Diesen Herbst wird in der Schweiz das Parlament neu gewählt. Und in einem Wahljahr rücken Themen, die die Leute beschäftigen, in den Fokus der Politik. Wohnen ist eines davon. Denn die Mieten steigen, und freie Wohnungen werden zunehmend rar.

Die SVP hat den Wohnungsmangel als Wahlkampfthema erkannt und verbindet es in ihrer Nachhaltigkeits-Initiative mit der hohen Zuwanderung. Die Initiative wird bald lanciert und soll die Einwohnerzahl bis 2050 auf zehn Millionen beschränken. Eines der Argumente zielt auf den Wohnungsmangel ab: Der Schweiz gingen die freien Wohnungen aus, weil so viele Menschen ins Land kommen.

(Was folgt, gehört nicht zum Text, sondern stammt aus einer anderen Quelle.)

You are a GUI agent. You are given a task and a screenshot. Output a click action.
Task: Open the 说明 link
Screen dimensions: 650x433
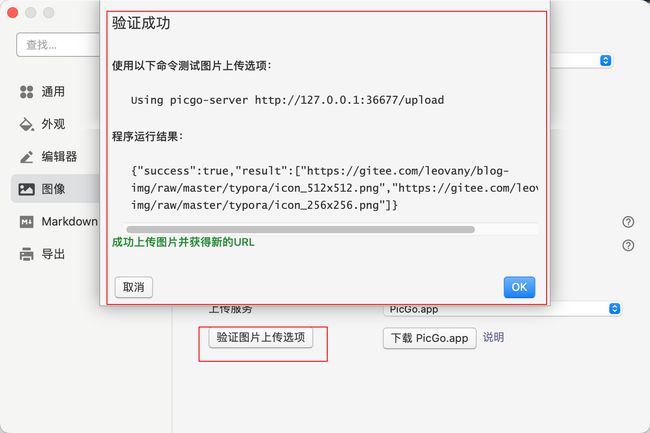pos(493,337)
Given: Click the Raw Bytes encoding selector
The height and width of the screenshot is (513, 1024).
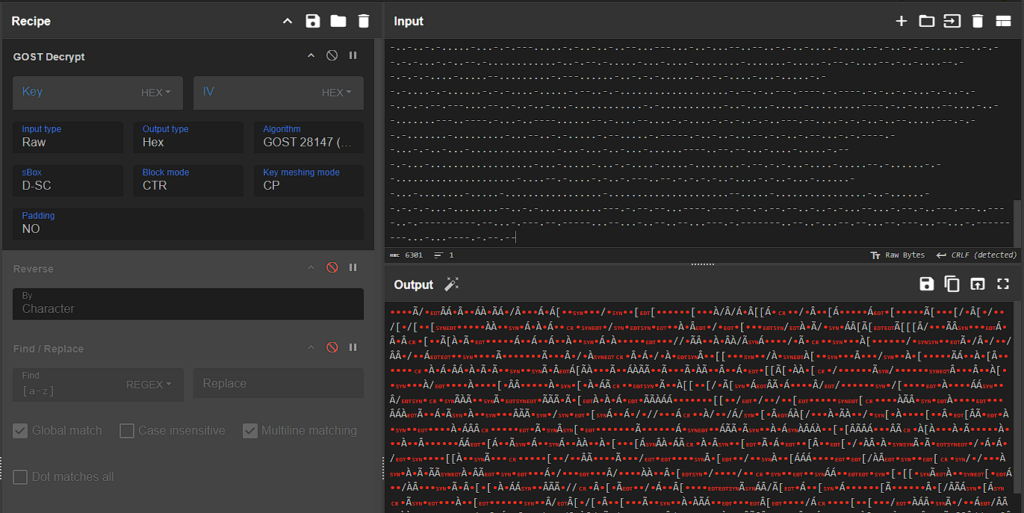Looking at the screenshot, I should [x=899, y=255].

Zuwanderung auf Mehrjahreshoch

Doch eignet sich die Zuwanderung für diese Schuldzuweisung? Liegt es – überspitzt gesagt – an den Ausländern, wenn ich keine Wohnung finde und die Mieten für freie Adressen immer höher steigen?

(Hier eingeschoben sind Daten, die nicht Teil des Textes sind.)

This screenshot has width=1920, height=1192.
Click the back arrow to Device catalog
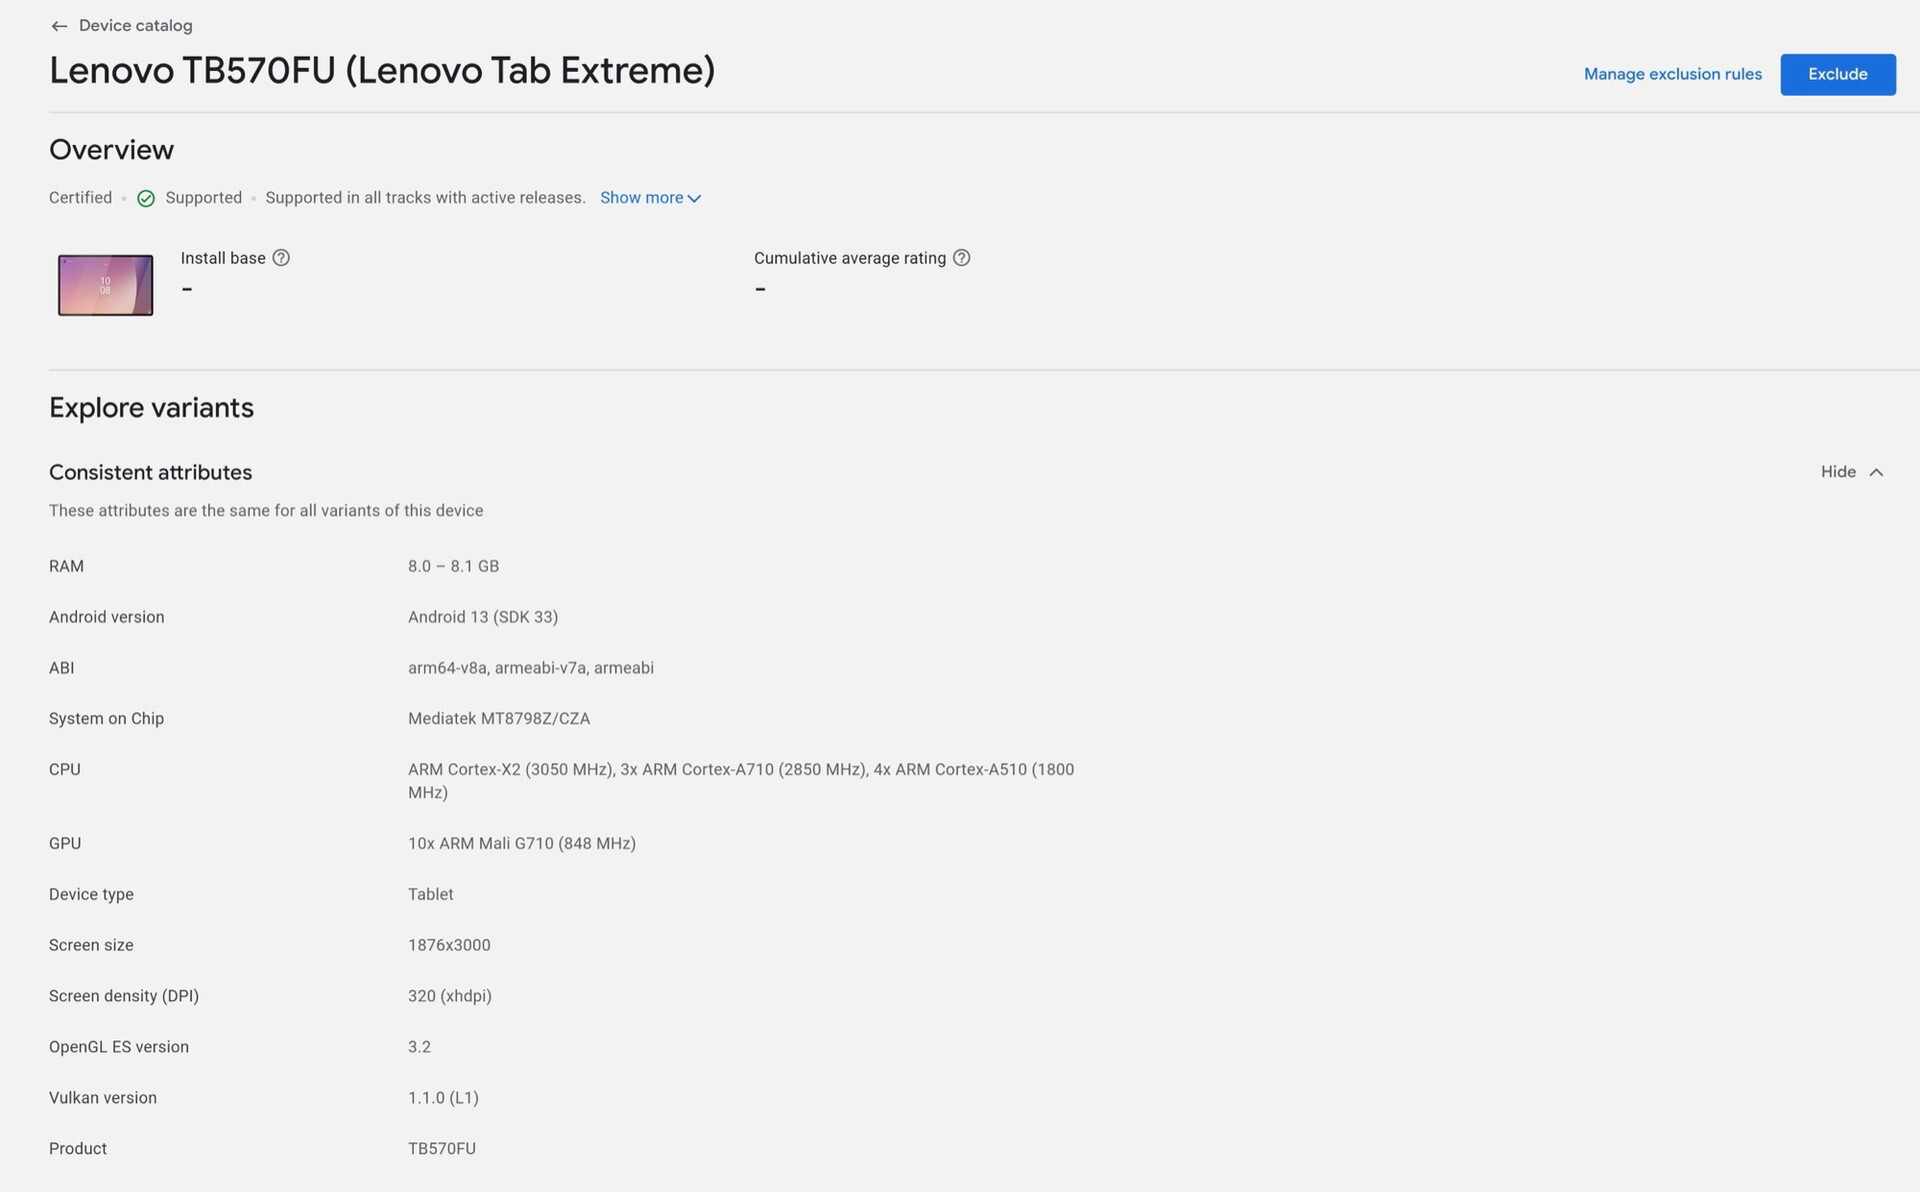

Die kurze Antwort lautet: nein. Doch das Nein kommt mit einem grossen Aber, weil die Sache nicht so simpel ist. Denn die Wohnungsknappheit ist durchaus auch eine Folge der Zuwanderung. Und ein zweiter Nachsatz ist explosiv: Die Zuwanderung hat in der Vergangenheit die Mieten auch schon nach oben getrieben.

Die Zahl der Zugewanderten ist so hoch wie seit 2013 nicht mehr: Fast 85’000 Menschen kamen letztes Jahr per saldo in die Schweiz (inklusive Kurzaufenthalterinnen und Kurzaufenthalter). Diese Wanderbewegung hält schon seit 20 Jahren an, wenn auch in schwankendem Mass. Damals – im Jahr 2002 – führte die Schweiz die Personenfreizügigkeit mit der EU ein.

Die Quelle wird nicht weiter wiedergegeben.